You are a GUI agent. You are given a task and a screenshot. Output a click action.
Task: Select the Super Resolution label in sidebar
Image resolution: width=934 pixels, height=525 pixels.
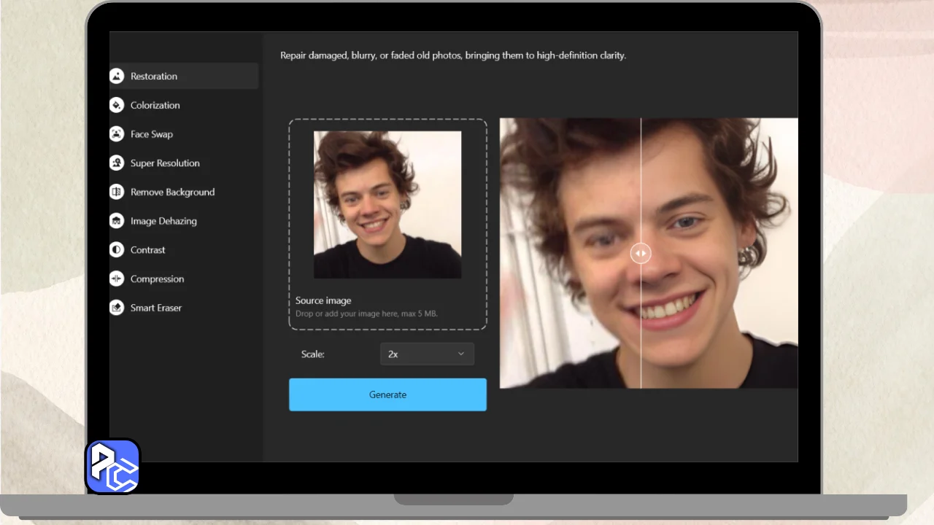[x=165, y=163]
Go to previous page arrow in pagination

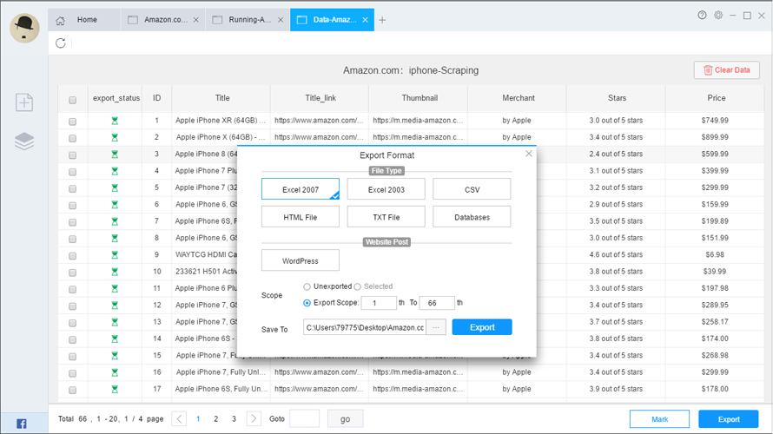tap(180, 419)
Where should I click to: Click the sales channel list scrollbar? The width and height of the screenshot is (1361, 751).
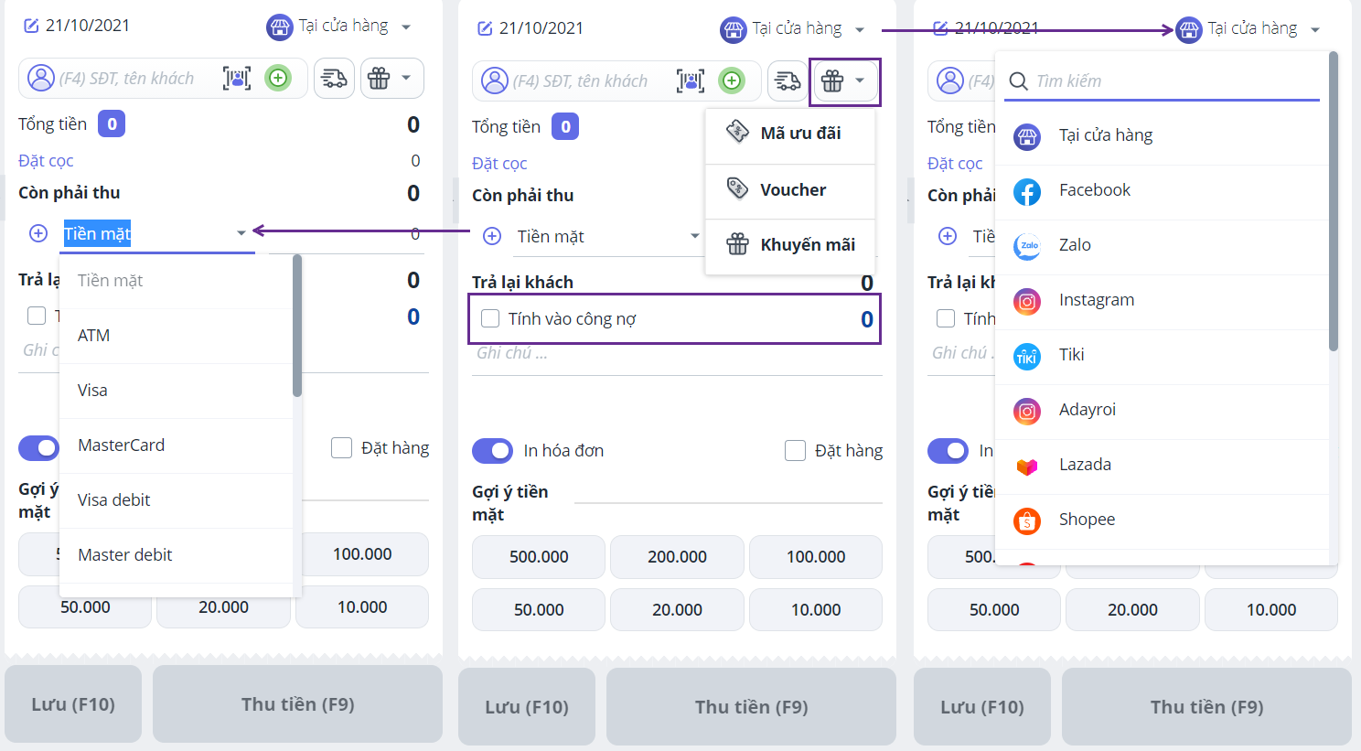[1333, 201]
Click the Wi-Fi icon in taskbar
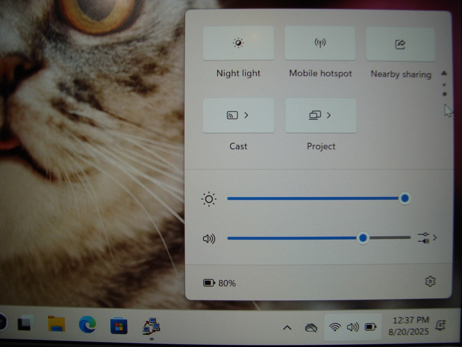This screenshot has height=347, width=462. click(x=335, y=327)
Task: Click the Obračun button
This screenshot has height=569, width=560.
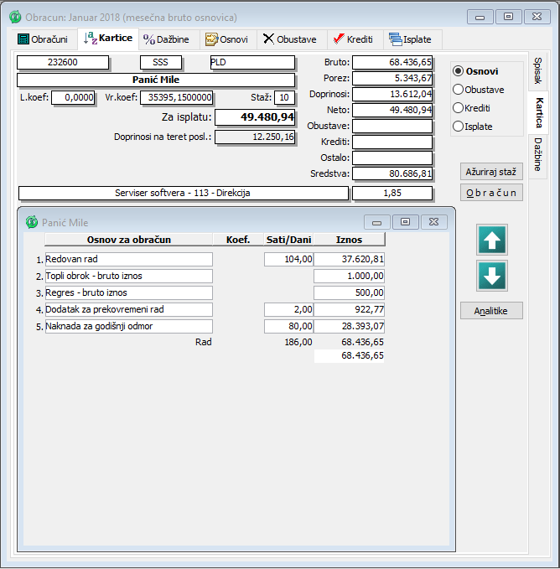Action: coord(491,193)
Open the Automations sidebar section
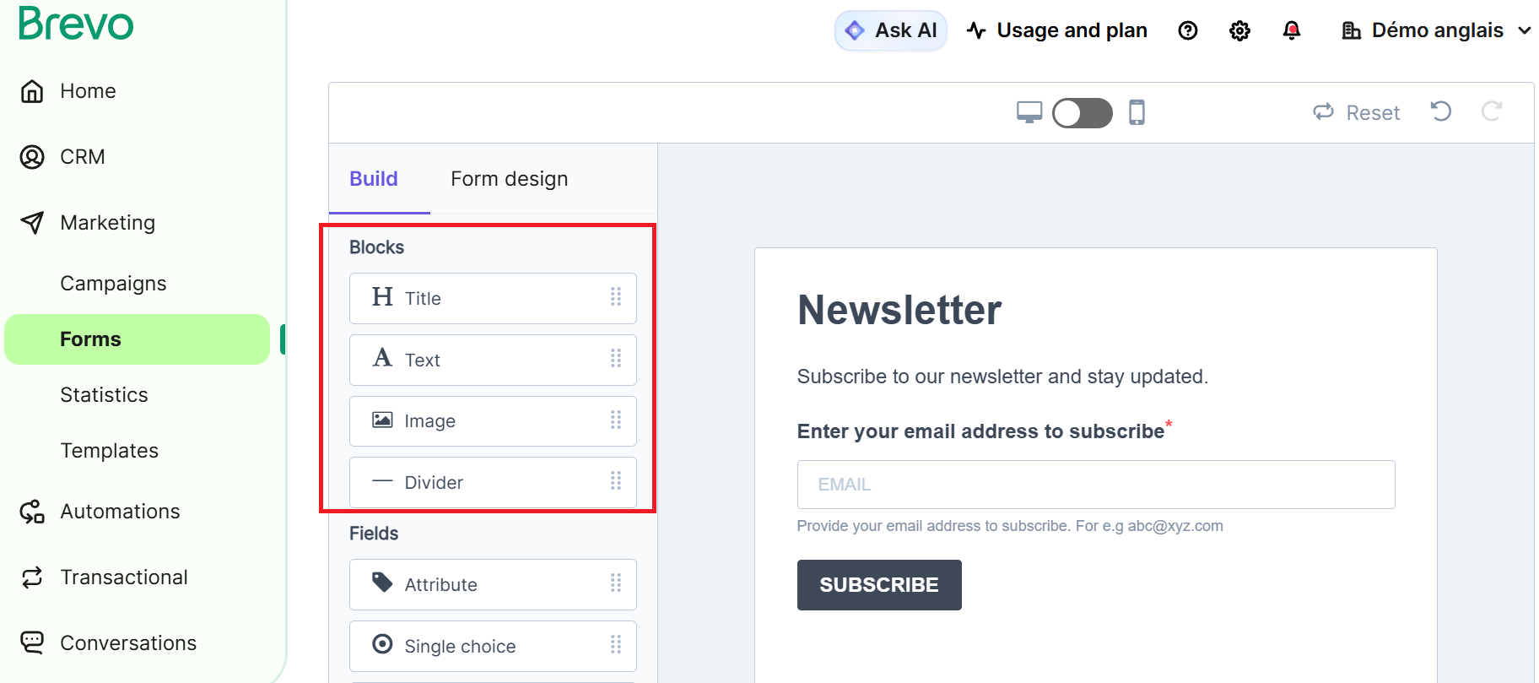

● ● ● ● ●

#### PROBLEM DETAILS
Hand back all the entries exactly, leaving out the pictures.

#### FINISHED EXERCISE
You are a GUI agent. You are given a task and a screenshot. Output a click action.
Task: Select the Super Resolution label in sidebar
Image resolution: width=934 pixels, height=525 pixels.
[x=165, y=163]
Go to previous page arrow in pagination

tap(180, 419)
Where should I click to: Click the sales channel list scrollbar? The width and height of the screenshot is (1361, 751).
[1333, 201]
Click the Wi-Fi icon in taskbar
This screenshot has height=347, width=462. click(x=335, y=327)
Task: Click the Obračun button
This screenshot has height=569, width=560.
Action: coord(491,193)
Open the Automations sidebar section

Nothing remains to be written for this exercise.